[PATCH] af_unix: utilize skb's fragment list for sending large datagrams

From: Jan Dakinevich
Date: Thu Aug 22 2019 - 09:45:31 EST


When somebody tries to send big datagram, kernel makes an attempt to
avoid high-order allocation placing it into both: skb's data buffer
and skb's paged part (->frag).

However, paged part can not exceed MAX_SKB_FRAGS * PAGE_SIZE, and large
datagram causes increasing skb's data buffer. Thus, if any user-space
program sets send buffer (by calling setsockopt(SO_SNDBUF, ...)) to
maximum allowed size (wmem_max) it becomes able to cause any amount
of uncontrolled high-order kernel allocations.

To avoid this, do not pass more then SKB_MAX_ALLOC for skb's data
buffer and make use of fragment list of skb (->frag_list) in addition
to paged part for huge datagrams.

Signed-off-by: Jan Dakinevich <jan.dakinevich@xxxxxxxxxxxxx>
---
net/unix/af_unix.c | 38 +++++++++++++++++++++++++++-----------
1 file changed, 27 insertions(+), 11 deletions(-)
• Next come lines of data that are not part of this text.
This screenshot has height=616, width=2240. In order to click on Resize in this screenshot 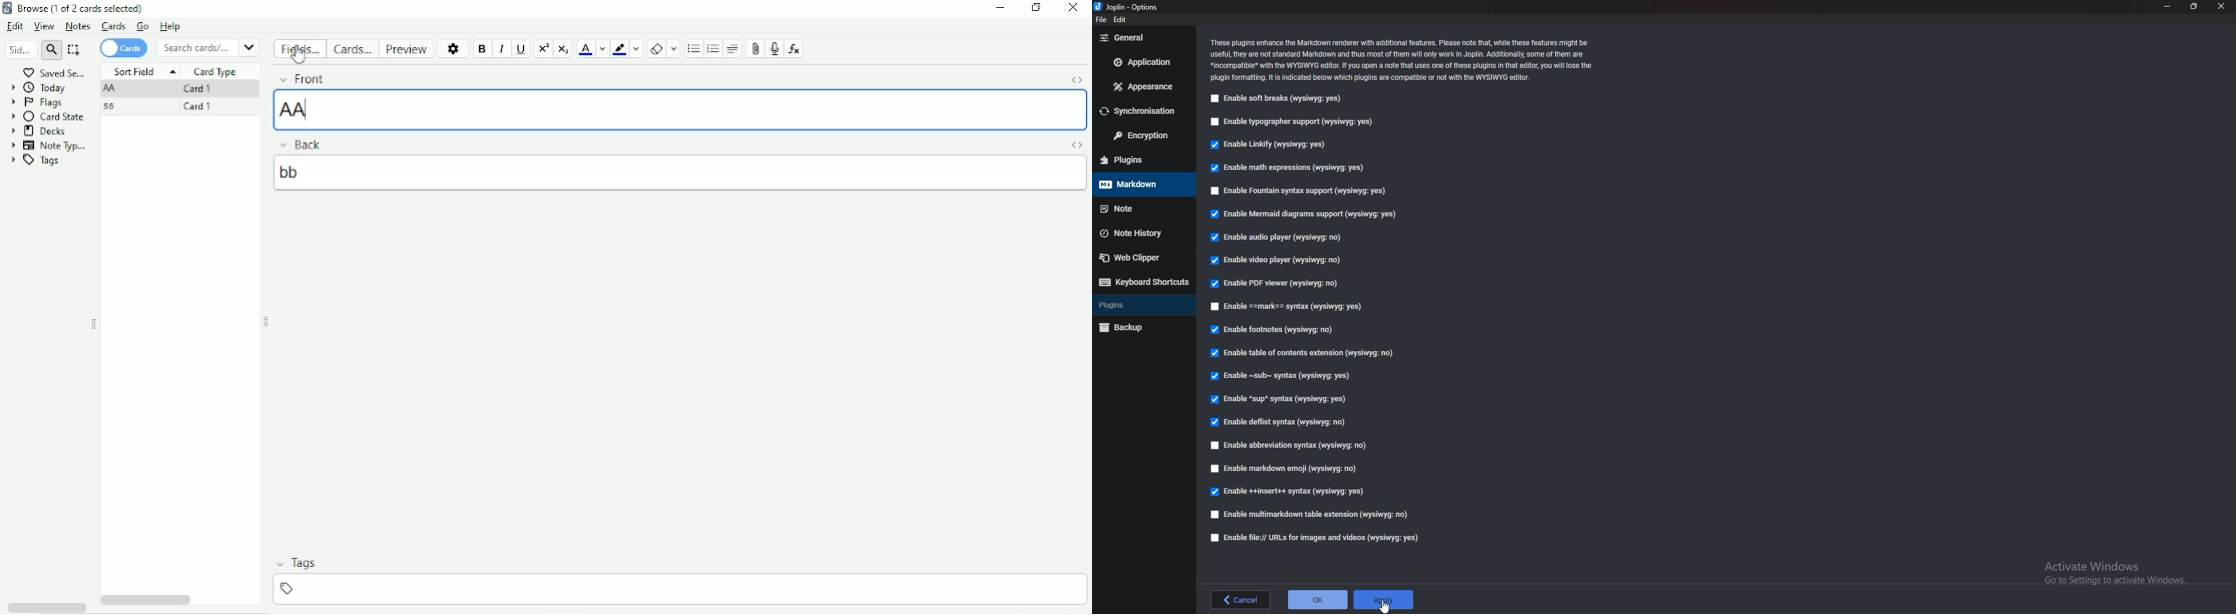, I will do `click(2195, 6)`.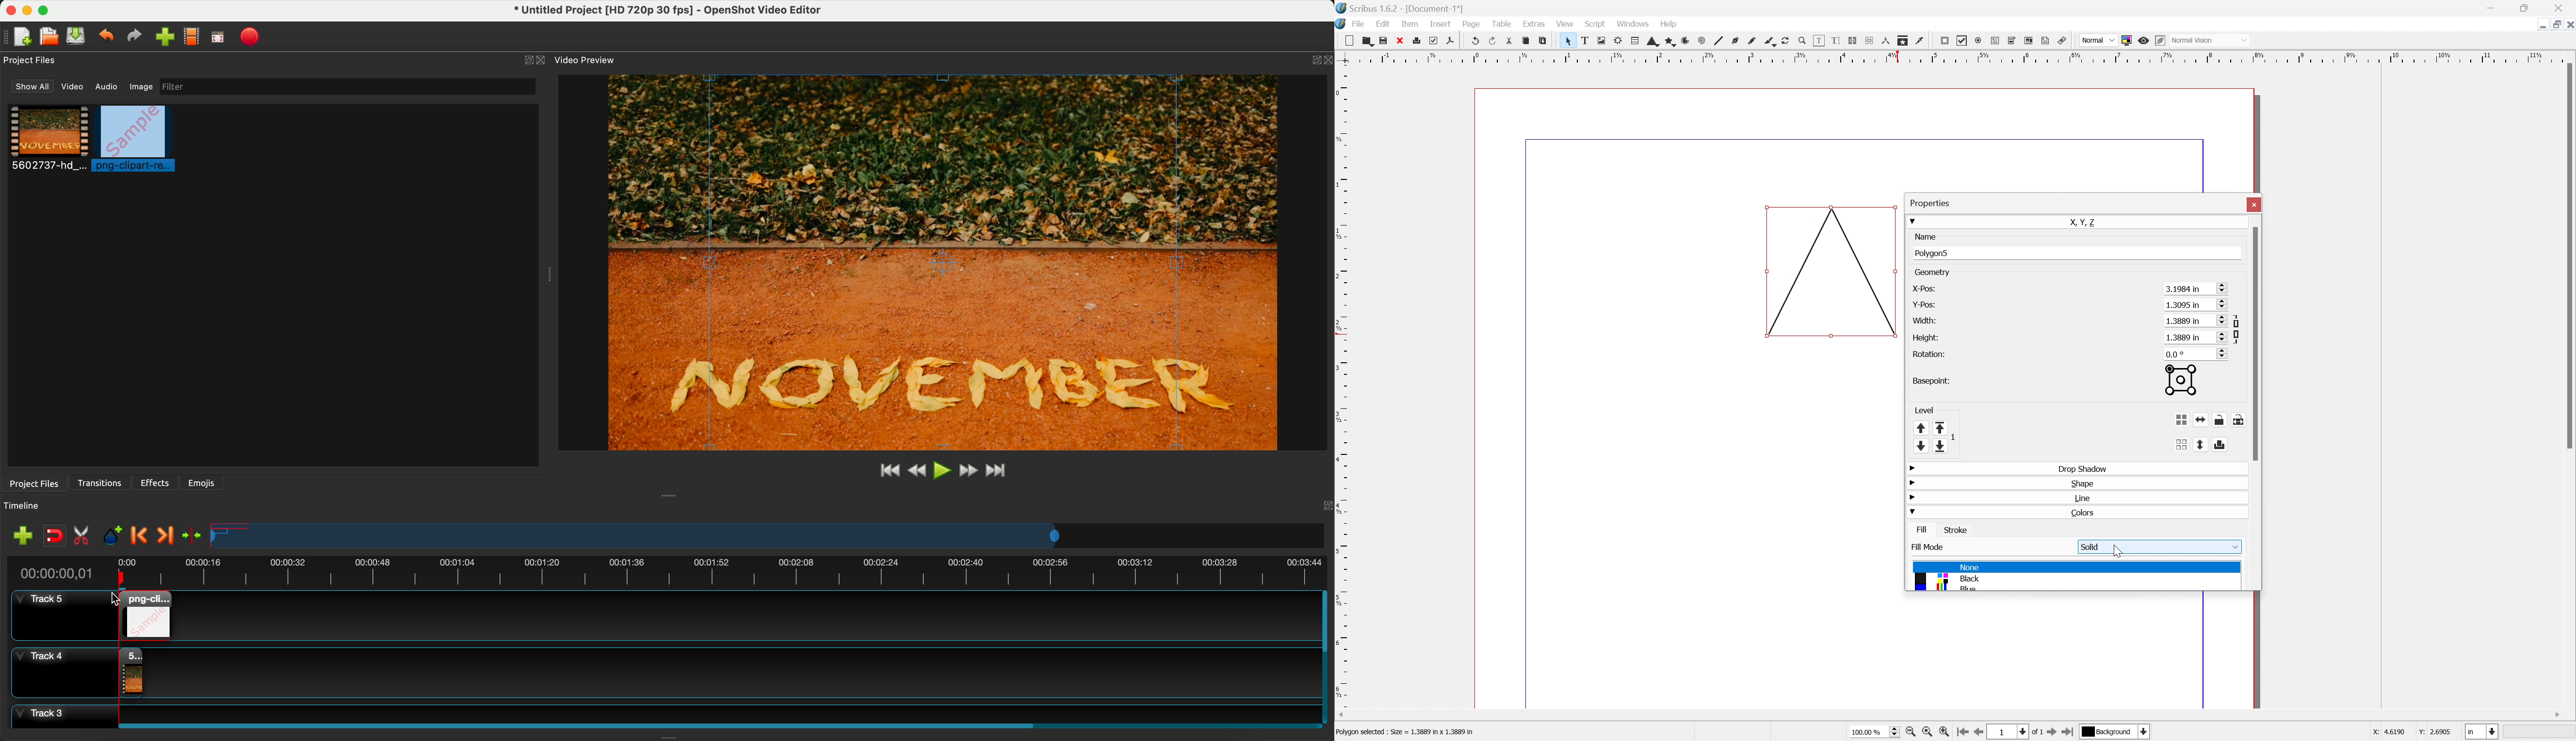 The width and height of the screenshot is (2576, 756). I want to click on project files, so click(33, 483).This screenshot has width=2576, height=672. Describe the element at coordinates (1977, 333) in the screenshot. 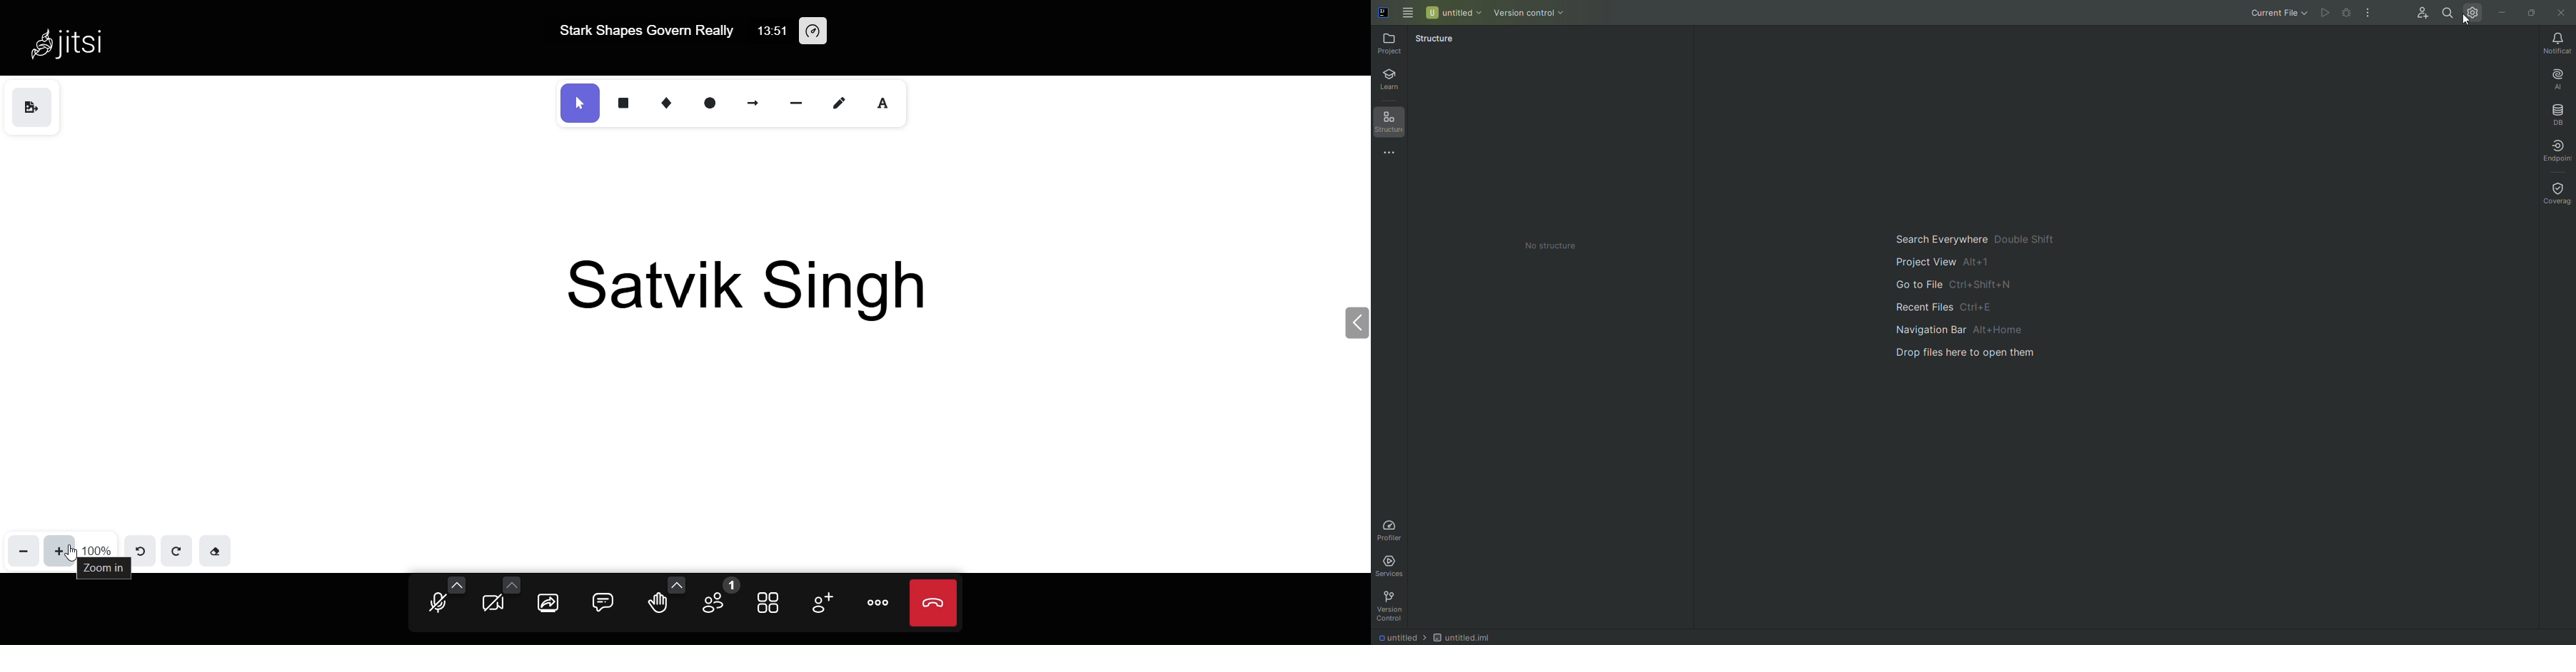

I see `Navigation` at that location.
diff --git a/net/unix/af_unix.c b/net/unix/af_unix.c
index 67e87db..0c13937 100644
--- a/net/unix/af_unix.c
+++ b/net/unix/af_unix.c
@@ -1580,7 +1580,9 @@ static int unix_dgram_sendmsg(struct socket *sock, struct msghdr *msg,
struct sk_buff *skb;
long timeo;
struct scm_cookie scm;
- int data_len = 0;
+ unsigned long frag_len;
+ unsigned long paged_len;
+ unsigned long header_len;
int sk_locked;

wait_for_unix_gc();
@@ -1613,27 +1615,41 @@ static int unix_dgram_sendmsg(struct socket *sock, struct msghdr *msg,
if (len > sk->sk_sndbuf - 32)
goto out;

- if (len > SKB_MAX_ALLOC) {
- data_len = min_t(size_t,
- len - SKB_MAX_ALLOC,
- MAX_SKB_FRAGS * PAGE_SIZE);
- data_len = PAGE_ALIGN(data_len);
+ BUILD_BUG_ON(SKB_MAX_ALLOC < PAGE_SIZE);

- BUILD_BUG_ON(SKB_MAX_ALLOC < PAGE_SIZE);
- }
+ header_len = min(len, SKB_MAX_ALLOC);
+ paged_len = min(len - header_len, MAX_SKB_FRAGS * PAGE_SIZE);
+ frag_len = len - header_len - paged_len;

- skb = sock_alloc_send_pskb(sk, len - data_len, data_len,
+ skb = sock_alloc_send_pskb(sk, header_len, paged_len,
msg->msg_flags & MSG_DONTWAIT, &err,
PAGE_ALLOC_COSTLY_ORDER);
if (skb == NULL)
goto out;

+ while (frag_len) {
+ unsigned long size = min(SKB_MAX_ALLOC, frag_len);
+ struct sk_buff *frag;
+
+ frag = sock_alloc_send_pskb(sk, size, 0,
+ msg->msg_flags & MSG_DONTWAIT,
+ &err, 0);
+ if (!frag)
+ goto out_free;
+
+ skb_put(frag, size);
+ frag->next = skb_shinfo(skb)->frag_list;
+ skb_shinfo(skb)->frag_list = frag;
+
+ frag_len -= size;
+ }
+
err = unix_scm_to_skb(&scm, skb, true);
if (err < 0)
goto out_free;

- skb_put(skb, len - data_len);
- skb->data_len = data_len;
+ skb_put(skb, header_len);
+ skb->data_len = len - header_len;
skb->len = len;
err = skb_copy_datagram_from_iter(skb, 0, &msg->msg_iter, len);
if (err)
--
2.1.4